Assim como em outras cidades da região, entidade se mobilizou contra proposta que prevê atendimento a alunos com deficiência transtornos de desenvolvimento e em escolas regulares
Alunos, professores e funcionários da Associação de Pais e
Amigos dos Excepcionais (APAE) de Mariópolis realizaram, na tarde desta
quarta-feira, 7, uma manifestação pacífica na Praça Central do município.
A mobilização faz parte do movimento nacional, que nas
capitais levou alunos, professores e funcionários, à frente das Assembléias
Legislativas, protestar contra proposta que prevê atendimento a alunos com
deficiência transtornos de desenvolvimento e em escolas regulares.
De acordo com a diretora da APAE de Mariópolis, Quitéria
Lopes Ramos, é preciso rever o texto da meta 4 do Plano Nacional de Educação,
aprovado pela Câmara Federal e que foi alterado ao chegar no Congresso
Nacional, pelo senador José Pimentel (CE) que inclui os alunos da APAE em
escolas de ensino regular. “Não existe a mínima condições disso acontecer.
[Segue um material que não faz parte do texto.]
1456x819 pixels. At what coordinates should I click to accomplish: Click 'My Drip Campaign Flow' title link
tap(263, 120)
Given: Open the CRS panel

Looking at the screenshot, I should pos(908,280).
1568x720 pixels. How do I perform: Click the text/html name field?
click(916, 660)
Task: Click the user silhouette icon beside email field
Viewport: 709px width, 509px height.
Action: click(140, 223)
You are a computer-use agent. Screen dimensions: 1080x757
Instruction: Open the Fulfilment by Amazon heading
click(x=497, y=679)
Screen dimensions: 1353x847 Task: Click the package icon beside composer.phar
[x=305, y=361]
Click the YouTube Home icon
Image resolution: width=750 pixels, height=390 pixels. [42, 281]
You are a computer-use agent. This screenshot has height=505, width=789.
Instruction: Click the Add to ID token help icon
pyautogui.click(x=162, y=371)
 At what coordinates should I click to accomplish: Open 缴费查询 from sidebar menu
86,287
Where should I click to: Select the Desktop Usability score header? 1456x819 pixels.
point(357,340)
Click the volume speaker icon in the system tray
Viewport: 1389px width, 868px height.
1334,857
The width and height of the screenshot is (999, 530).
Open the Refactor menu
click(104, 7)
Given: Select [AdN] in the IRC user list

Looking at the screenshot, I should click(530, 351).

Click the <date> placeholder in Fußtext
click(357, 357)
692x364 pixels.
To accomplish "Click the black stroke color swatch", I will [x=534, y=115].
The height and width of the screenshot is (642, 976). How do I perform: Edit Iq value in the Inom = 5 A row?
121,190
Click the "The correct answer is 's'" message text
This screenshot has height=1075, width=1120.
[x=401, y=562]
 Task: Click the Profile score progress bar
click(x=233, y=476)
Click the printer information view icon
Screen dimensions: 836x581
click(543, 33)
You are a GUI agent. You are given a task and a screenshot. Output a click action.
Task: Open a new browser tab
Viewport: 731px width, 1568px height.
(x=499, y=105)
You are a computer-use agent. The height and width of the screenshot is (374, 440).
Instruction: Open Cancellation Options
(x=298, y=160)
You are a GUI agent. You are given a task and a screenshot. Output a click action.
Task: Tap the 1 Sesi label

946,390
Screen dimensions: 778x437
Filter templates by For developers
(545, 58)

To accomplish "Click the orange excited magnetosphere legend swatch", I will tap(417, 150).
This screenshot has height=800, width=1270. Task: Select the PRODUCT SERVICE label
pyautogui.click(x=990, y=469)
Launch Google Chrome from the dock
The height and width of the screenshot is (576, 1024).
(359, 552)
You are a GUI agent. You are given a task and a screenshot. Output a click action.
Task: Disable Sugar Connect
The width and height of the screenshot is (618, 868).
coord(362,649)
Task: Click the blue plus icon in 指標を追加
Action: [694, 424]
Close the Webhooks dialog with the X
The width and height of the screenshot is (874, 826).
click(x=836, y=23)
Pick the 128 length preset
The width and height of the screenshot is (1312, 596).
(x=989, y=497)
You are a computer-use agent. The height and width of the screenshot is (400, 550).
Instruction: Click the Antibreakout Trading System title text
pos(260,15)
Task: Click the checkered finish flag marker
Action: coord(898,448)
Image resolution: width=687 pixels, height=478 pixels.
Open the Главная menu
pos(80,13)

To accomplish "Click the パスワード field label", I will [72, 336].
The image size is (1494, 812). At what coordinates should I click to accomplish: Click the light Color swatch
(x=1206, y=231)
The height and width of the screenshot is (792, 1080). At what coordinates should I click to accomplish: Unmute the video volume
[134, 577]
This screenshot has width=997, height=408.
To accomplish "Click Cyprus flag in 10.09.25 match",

Nossos alunos recebem um atendimento especial, não apenas no que diz respeito a
atividades em sala de aula, mas em toda a sua permanência na escola que é em
tempo integral”, explicou a diretora.
No texto original do Plano Nacional de Educação (PNE) a meta
4 prevê universalizar, para a população de quatro a 17 anos, atendimento
escolar aos alunos com deficiência, transtornos globais do desenvolvimento
atendimento especializado. O texto foi aprovado pelos deputados federais, porém
no Congresso ao redação foi alterado, inviabilizando o atendimento especial,
determinando que os alunos da APAE fossem atendidos em escolas regulares. “Por
sorte, no estado, temos todo o apoio do governo do Paraná, Fo vice-governador
Flávio Arns, e isso nos dá uma tranqüilidade, mas nossa manifestação é contra a
aprovação no congresso e contra o Ministério da Educação que não pode permitir
que isso aconteça”, disse Quitéria.
O prefeito Mário Paulek se mostrou solidário a causa e
reforçou a importância da APAE na sociedade .”Somente em Mariópolis são 53
alunos que recebem atendimento em tempo integral, são famílias que contam com
este trabalho para oferecer um atendimento qualificado a seus filhos. Aprovar
uma redação como a que se propõe é eliminar o direito destas pessoas a
inclusão, a educação especializada”, disse o prefeito.
A diretoria da APAE de
Mariópolis informou que simultaneamente ao ato no município, um grupo da
entidade local se deslocou a Pato Branco, onde uma mobilização envolvendo todas
as APAEs da Microrregião. “O Brasil está mobilizado, não podemos permitir que
esse texto seja aprovado”, concluiu Quitéria.